[[ Extract open ]]

Thursday, November 11, 2010

I used to overlook Veteran's Day. If it didn't get me out of school, then it ranked dangerously low as a priority. I didn't beg my parents to put out the American flag, hug my relatives for their services to the country or even verbally acknowledge the day. It just was.

Then, of course, you lose people, and you start to think, start to look beyond the shallow confines of your own little world. Veterans Day hit me hard this year.

Both my grandfather and his brother served in World War II, and both came back different people. My grandfather never talked about the war, what he'd seen or what he did. It was a topic that we - the grandchildren - respectfully avoided, though we were always itching to know the details. My Great-Uncle Oz, however, loved to rehash his glory days. He killed for his country, and he was proud to tell anyone while showing off his spoils from war (an old German Luger and a Hitler Youth Knife, both of which we still have).

[[ Extract closed ]]
[[ Provided data open ]]

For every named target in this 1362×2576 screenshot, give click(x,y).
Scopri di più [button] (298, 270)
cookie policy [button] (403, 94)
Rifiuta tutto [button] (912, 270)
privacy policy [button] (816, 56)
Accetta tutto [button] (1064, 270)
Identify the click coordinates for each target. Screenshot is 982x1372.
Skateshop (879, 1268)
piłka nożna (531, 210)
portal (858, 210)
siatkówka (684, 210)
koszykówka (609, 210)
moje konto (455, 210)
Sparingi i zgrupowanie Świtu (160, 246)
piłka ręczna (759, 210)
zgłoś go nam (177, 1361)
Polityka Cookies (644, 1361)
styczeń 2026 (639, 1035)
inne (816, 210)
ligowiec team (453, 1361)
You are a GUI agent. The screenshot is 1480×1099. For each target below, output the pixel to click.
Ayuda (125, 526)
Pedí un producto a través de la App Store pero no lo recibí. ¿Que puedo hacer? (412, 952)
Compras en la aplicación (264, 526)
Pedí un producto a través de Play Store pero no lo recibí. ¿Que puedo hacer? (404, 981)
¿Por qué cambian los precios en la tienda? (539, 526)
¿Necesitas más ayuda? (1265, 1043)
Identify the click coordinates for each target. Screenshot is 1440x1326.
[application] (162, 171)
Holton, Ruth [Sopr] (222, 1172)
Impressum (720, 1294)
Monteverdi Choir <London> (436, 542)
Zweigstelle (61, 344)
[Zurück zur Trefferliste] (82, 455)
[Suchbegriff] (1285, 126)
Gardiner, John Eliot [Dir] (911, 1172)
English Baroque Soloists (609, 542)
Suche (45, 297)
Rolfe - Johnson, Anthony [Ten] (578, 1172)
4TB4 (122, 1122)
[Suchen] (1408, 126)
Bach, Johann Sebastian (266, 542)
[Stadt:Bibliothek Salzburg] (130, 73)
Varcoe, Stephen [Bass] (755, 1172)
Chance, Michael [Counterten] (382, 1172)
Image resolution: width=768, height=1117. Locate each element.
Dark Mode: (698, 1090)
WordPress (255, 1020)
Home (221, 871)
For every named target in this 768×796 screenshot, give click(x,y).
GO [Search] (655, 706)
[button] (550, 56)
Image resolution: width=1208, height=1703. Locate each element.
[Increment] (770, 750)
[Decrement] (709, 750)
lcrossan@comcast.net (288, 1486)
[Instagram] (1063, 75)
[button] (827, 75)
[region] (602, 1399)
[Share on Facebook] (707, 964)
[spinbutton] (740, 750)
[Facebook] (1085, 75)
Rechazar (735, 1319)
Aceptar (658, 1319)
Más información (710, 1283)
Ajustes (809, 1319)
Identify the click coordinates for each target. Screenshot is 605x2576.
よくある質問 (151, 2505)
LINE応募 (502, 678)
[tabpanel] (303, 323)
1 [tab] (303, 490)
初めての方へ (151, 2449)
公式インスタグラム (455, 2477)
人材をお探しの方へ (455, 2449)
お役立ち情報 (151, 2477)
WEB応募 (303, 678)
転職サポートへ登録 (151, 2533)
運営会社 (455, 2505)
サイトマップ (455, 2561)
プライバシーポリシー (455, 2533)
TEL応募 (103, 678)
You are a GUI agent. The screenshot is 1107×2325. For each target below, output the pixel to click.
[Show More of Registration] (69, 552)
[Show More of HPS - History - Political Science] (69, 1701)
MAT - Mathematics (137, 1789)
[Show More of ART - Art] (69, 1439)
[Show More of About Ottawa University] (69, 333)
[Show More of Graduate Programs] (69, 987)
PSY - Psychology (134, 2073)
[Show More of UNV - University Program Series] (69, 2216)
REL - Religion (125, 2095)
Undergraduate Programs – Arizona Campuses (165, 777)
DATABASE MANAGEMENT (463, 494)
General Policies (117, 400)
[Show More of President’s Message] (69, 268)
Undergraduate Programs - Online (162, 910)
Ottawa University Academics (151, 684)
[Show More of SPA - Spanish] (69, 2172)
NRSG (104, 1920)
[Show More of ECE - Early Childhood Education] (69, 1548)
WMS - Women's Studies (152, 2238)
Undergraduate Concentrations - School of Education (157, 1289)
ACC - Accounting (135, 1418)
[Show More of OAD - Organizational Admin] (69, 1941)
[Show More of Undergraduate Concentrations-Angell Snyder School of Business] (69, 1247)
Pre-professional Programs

[[ Provided data closed ]]

▶ _Exercise objective_: Can you extend the Veterans Day post, picking up right after its last sentence? These items have no connection to the Veterans Day post.

▶ _Answer to the problem_:
I used to resent how quiet my grandfather was about the whole thing. Partly because of how exclusive the knowledge was (I'll still never know; my grandmother has aggressive dementia and mostly just talks to herself, and my mom and uncles don't know much about what happened either) and also because I felt like we were too close to each other to keep secrets.

Now that he's gone (he fought hard, but the cancer fought harder), I realize all the things he did share with me have been taken for granted. There are so many things that he taught and told me, things I didn't think about at the time because I was just a selfish little kid. And I wonder if he were here now, would be be proud of the person I've become?

I love and miss you, Glenwood Adams. 













1 comment:

  1. Beautiful. I hope you share with your family. This is a treasure.